Attics are in many ways dumping grounds for scraps of our memories

Attics are in many ways dumping grounds for scraps of our memories. They are the hidden-away recesses where we can put the things that are no longer of any real use but, at the same time, hold too many memories to be thrown out. You wrestle with this warped logic especially at this time of year, during the foray into the attic to locate the slowly crumbling boxes with the Christmas decorations and tangled meshes of fairy lights and, again, around now, as part of the drudgery of returning the whole lot to the furthest corner of the storage space.

Entering an attic can be like tiptoeing through a memory minefield. Put a foot wrong and long-buried memories are ready to erupt.

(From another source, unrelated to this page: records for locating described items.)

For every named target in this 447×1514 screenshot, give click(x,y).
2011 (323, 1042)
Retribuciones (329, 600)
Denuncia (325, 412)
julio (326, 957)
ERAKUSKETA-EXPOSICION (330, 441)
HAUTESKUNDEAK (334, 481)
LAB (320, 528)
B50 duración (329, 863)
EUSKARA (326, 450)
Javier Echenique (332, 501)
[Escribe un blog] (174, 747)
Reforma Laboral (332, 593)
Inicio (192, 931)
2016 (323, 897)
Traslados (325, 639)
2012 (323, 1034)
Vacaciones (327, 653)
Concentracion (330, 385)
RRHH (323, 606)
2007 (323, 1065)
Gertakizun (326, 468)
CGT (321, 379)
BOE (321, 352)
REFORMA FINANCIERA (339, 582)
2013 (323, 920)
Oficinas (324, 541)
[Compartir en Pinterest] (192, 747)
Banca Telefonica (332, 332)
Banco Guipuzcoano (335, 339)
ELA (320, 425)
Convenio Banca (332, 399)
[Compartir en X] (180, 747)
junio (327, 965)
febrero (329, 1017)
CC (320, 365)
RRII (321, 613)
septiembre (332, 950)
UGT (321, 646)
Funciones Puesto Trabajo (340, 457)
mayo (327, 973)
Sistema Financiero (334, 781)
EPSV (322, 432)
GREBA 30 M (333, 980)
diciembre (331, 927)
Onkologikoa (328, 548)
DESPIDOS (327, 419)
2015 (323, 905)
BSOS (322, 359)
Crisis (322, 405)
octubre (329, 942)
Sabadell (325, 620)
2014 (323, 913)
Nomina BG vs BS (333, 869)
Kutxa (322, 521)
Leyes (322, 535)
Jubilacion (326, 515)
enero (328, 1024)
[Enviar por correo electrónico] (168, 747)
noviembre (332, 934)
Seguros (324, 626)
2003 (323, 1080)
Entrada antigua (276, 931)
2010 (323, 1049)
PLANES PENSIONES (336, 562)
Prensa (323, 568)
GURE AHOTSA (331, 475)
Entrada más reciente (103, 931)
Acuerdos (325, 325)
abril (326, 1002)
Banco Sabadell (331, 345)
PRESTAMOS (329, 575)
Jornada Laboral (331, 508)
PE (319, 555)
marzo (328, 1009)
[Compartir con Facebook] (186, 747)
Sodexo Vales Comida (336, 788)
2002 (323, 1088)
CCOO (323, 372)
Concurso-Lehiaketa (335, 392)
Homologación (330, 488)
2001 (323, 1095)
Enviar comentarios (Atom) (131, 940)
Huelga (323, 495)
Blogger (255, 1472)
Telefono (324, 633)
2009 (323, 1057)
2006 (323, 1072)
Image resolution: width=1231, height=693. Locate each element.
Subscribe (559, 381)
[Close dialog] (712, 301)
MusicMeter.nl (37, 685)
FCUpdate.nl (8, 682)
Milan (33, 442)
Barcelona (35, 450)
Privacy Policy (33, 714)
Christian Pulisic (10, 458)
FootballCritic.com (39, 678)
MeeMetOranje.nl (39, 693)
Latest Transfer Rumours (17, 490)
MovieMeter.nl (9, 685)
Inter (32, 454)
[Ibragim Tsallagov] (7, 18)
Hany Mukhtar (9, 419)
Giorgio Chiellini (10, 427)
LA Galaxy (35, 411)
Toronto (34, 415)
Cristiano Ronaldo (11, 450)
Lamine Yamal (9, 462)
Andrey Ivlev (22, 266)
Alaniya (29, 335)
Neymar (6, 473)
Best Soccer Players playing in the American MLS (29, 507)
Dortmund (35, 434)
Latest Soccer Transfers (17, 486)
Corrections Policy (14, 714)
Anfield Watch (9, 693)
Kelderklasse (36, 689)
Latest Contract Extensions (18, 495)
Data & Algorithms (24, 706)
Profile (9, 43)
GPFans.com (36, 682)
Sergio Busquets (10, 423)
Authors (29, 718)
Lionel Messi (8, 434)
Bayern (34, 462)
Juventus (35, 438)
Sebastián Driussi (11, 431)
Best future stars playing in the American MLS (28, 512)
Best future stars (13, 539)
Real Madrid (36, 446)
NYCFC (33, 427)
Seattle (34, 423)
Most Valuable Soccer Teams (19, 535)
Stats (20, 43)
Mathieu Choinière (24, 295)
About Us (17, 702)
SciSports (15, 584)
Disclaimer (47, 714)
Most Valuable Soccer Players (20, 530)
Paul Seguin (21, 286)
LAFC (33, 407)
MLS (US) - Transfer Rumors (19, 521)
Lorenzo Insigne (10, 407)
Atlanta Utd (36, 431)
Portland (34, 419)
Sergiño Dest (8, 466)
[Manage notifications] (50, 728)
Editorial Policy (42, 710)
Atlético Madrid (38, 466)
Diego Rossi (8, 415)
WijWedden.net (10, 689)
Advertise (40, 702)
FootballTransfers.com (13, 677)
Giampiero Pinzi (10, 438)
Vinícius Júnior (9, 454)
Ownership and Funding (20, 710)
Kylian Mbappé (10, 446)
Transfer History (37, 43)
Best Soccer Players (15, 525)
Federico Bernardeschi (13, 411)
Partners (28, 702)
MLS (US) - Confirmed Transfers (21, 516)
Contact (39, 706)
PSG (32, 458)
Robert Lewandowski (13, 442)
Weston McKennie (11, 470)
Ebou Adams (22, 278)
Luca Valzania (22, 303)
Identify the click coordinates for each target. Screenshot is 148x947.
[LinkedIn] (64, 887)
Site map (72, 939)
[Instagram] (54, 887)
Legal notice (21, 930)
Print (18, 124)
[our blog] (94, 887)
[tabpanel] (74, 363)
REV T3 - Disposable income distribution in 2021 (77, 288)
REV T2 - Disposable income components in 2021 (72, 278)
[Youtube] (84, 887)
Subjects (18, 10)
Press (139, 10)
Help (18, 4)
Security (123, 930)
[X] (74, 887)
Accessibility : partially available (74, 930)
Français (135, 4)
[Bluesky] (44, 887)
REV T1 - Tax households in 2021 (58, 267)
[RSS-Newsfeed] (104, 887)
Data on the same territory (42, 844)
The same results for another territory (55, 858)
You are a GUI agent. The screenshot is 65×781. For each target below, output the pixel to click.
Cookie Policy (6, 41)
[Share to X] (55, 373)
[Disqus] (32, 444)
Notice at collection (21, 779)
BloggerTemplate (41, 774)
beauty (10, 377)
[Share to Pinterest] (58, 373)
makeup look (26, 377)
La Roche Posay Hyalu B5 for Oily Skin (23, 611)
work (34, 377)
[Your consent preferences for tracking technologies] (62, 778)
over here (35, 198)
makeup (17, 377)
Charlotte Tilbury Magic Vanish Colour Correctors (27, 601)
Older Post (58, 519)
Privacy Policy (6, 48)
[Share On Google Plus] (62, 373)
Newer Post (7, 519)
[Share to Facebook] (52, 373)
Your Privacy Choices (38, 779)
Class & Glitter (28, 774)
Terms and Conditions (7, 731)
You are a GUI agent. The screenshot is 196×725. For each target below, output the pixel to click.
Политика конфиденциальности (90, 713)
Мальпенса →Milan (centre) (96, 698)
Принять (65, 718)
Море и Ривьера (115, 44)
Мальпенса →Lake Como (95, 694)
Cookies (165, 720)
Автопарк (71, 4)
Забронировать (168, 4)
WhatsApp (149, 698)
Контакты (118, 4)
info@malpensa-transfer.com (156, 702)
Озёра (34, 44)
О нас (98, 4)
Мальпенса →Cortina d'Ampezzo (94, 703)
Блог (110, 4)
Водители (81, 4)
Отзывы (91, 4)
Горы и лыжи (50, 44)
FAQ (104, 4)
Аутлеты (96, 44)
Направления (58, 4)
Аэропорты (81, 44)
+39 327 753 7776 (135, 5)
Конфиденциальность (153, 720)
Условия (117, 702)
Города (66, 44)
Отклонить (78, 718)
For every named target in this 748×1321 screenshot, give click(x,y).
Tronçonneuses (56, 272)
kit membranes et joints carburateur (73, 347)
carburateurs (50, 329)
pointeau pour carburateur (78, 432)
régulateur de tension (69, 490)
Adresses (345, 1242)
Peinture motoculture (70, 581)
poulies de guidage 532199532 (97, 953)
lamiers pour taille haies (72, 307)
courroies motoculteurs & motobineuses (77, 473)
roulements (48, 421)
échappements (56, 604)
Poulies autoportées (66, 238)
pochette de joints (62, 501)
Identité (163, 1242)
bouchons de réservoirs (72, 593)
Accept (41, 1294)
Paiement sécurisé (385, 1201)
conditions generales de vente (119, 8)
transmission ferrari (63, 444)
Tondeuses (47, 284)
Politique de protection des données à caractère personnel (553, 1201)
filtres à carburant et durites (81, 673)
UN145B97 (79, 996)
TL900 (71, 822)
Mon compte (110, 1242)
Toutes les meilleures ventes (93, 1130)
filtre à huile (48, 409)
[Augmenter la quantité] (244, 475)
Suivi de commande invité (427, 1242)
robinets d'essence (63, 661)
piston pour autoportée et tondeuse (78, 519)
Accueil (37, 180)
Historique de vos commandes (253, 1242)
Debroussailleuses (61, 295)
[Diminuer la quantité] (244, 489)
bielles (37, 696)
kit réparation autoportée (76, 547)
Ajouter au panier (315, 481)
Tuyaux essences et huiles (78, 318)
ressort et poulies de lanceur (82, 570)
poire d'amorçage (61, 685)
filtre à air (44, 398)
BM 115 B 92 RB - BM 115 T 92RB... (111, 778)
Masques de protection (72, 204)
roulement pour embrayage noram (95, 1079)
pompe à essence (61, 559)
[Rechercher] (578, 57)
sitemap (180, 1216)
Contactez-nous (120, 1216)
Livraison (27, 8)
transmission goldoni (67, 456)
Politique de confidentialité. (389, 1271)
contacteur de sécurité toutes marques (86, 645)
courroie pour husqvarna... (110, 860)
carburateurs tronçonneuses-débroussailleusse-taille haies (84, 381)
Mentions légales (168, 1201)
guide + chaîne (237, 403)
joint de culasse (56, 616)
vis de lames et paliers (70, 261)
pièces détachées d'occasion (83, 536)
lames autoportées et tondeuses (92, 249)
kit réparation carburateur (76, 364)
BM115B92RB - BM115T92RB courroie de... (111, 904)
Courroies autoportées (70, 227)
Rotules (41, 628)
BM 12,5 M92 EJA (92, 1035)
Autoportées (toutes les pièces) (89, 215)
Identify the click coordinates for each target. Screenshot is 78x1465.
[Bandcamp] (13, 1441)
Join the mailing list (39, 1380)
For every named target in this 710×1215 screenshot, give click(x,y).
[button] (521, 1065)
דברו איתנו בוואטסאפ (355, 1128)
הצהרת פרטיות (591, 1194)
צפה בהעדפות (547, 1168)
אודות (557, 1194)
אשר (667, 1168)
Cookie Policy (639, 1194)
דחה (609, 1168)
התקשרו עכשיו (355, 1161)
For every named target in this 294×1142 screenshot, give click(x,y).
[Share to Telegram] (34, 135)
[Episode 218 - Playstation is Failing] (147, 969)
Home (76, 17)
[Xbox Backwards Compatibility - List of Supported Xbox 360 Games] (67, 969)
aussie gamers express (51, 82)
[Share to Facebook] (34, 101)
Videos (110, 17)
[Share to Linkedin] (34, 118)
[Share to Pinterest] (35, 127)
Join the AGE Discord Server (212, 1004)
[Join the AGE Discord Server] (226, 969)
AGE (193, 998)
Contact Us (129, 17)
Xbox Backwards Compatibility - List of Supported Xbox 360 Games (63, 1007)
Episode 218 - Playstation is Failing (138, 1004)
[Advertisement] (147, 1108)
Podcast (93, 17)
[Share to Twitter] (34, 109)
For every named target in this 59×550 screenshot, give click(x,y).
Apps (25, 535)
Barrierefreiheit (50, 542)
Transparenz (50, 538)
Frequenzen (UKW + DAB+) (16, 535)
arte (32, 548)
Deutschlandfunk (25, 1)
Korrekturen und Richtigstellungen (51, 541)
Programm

For me, in recent years, the Dancing Santa best captures this oddly disquieting love/dread attraction attics hold. For a few years now he has been left alone in the attic at Christmas and all because his presence beside the Christmas tree would open up too many clusters of recent memories.

Funny, really, when you realise that Dancing Santa is actually a 1½ft-high plastic mechanical toy, made in China, and bought cheap from a stall on Dublin’s Henry Street. Yet it was this fairly shoddy, gimmicky Santa that set off so much glee and laughter in my mother during what was to be her last Christmas.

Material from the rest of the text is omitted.